Eventually a total of nine companies, largely made up of Florida crackers, was organized. They would drive cattle to Baldwin, Florida a railhead near Jacksonville, Florida. Some of the companies were based out of Brooksville, Tampa, Plant City, and Fort Meade

Captains William B. Hooker, Leroy G. Lesley, John T. Lesley, Francis A. Hendry, and W. B. Henderson were leaders of the Cow Cavalry. Capt. McKay's son, James McKay Jr., was appointed as Captain of one of the companies and eventually rose to the rank of Major in the unit.
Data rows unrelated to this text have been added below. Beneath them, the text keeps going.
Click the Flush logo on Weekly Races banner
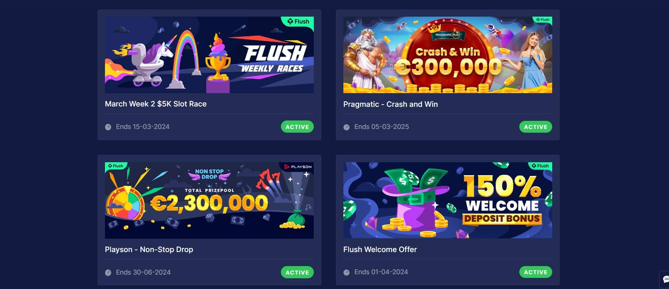The height and width of the screenshot is (289, 669). coord(298,21)
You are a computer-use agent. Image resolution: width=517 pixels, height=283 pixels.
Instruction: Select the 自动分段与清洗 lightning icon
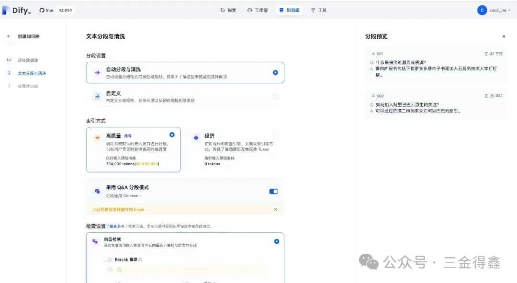coord(98,72)
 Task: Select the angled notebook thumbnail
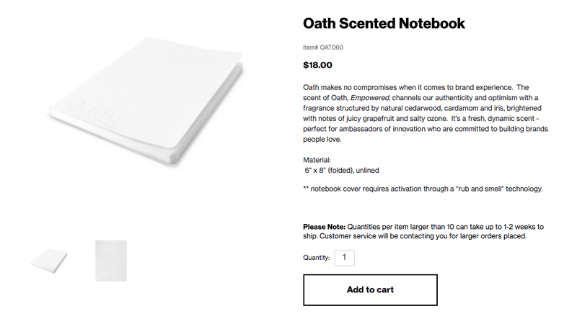49,261
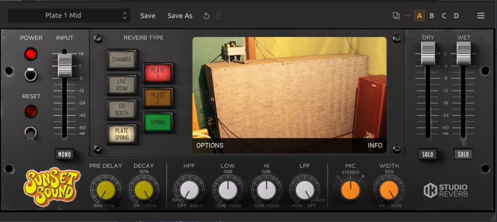Click the Decay knob

coord(143,189)
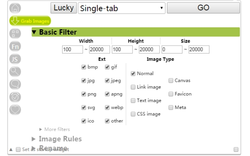Viewport: 250px width, 156px height.
Task: Click the alarm clock sidebar icon
Action: 13,96
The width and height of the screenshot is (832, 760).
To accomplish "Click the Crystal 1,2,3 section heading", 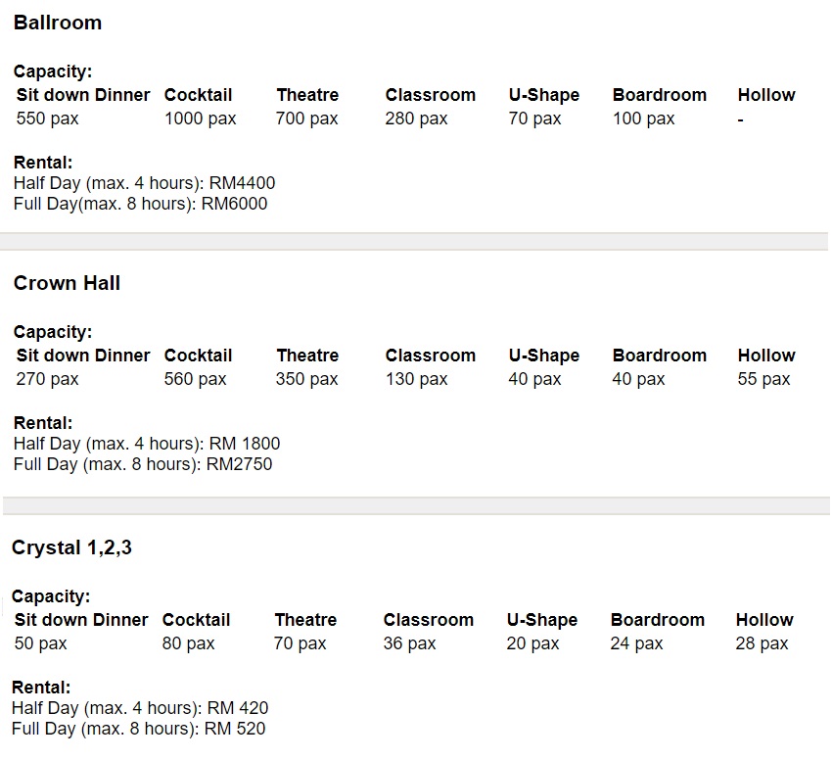I will click(71, 547).
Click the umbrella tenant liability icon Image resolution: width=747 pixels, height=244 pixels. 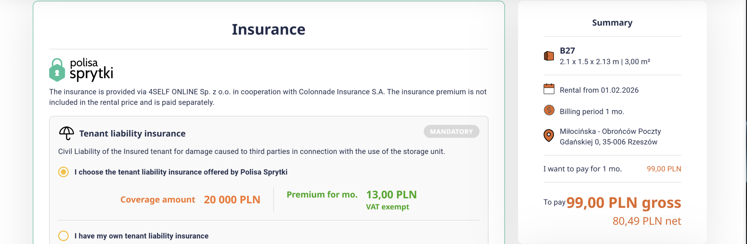pos(67,133)
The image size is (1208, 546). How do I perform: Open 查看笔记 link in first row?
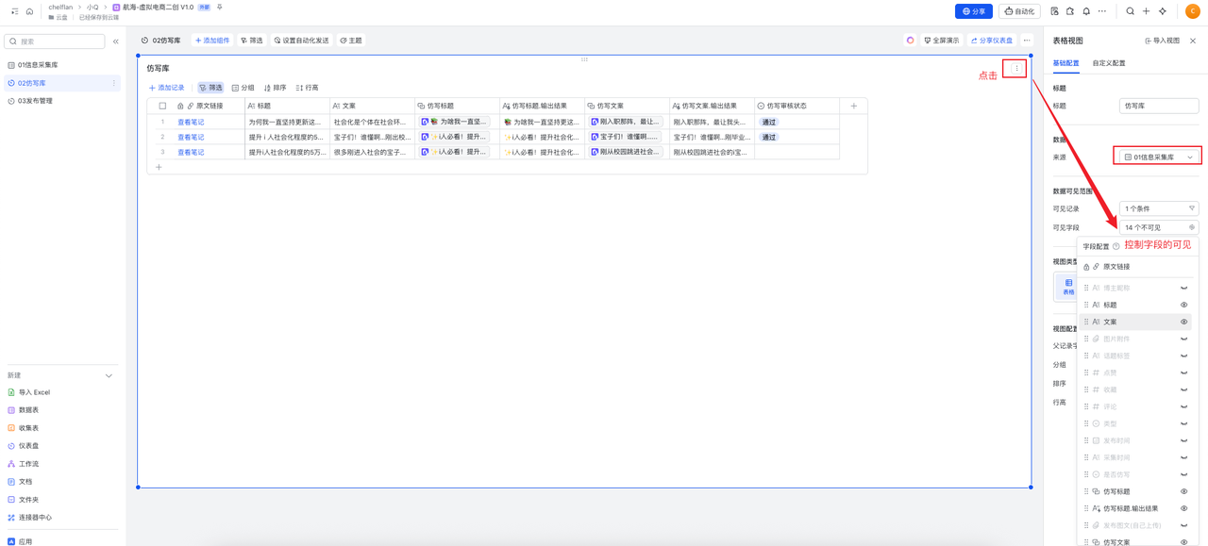click(191, 122)
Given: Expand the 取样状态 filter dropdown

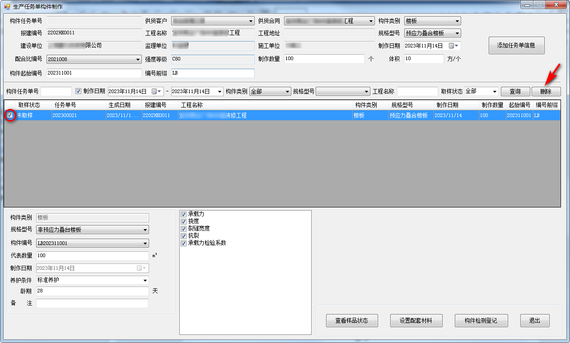Looking at the screenshot, I should (x=495, y=91).

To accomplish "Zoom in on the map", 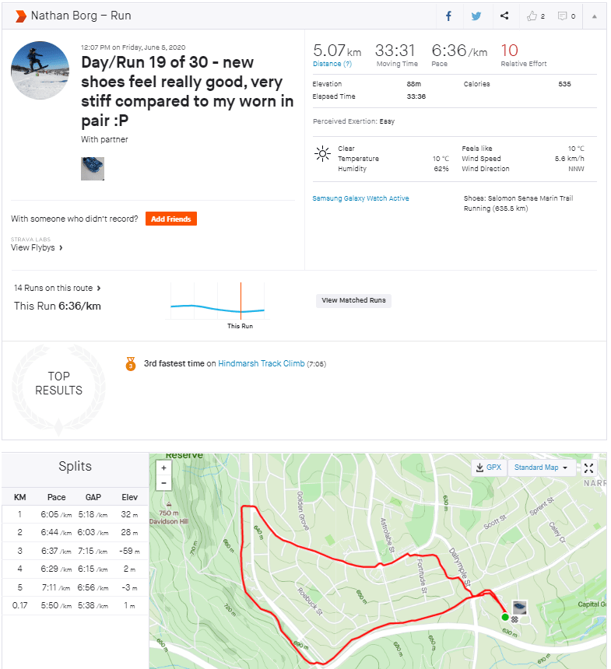I will [x=163, y=468].
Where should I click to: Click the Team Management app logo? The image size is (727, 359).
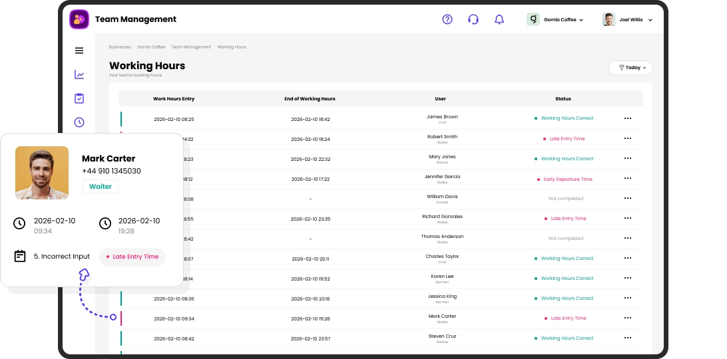[79, 19]
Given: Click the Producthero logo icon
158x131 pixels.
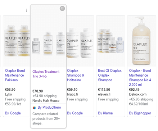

In February 1865 several companies of the battalion operating in the Cedar Key and Gulf Hammock region engaged Federal troops at the Battle of Levyville.

Also, in February 1865, Major William Footman led the companies of Francis A. Hendry, John T. Lesley, and Leroy G. Lesley in the Battle of Fort Myers.

On June 5, 1865, the last remnants of the Cow Cavalry formally surrendered to the Second Florida Cavalry of the Union army at Bayport, Florida.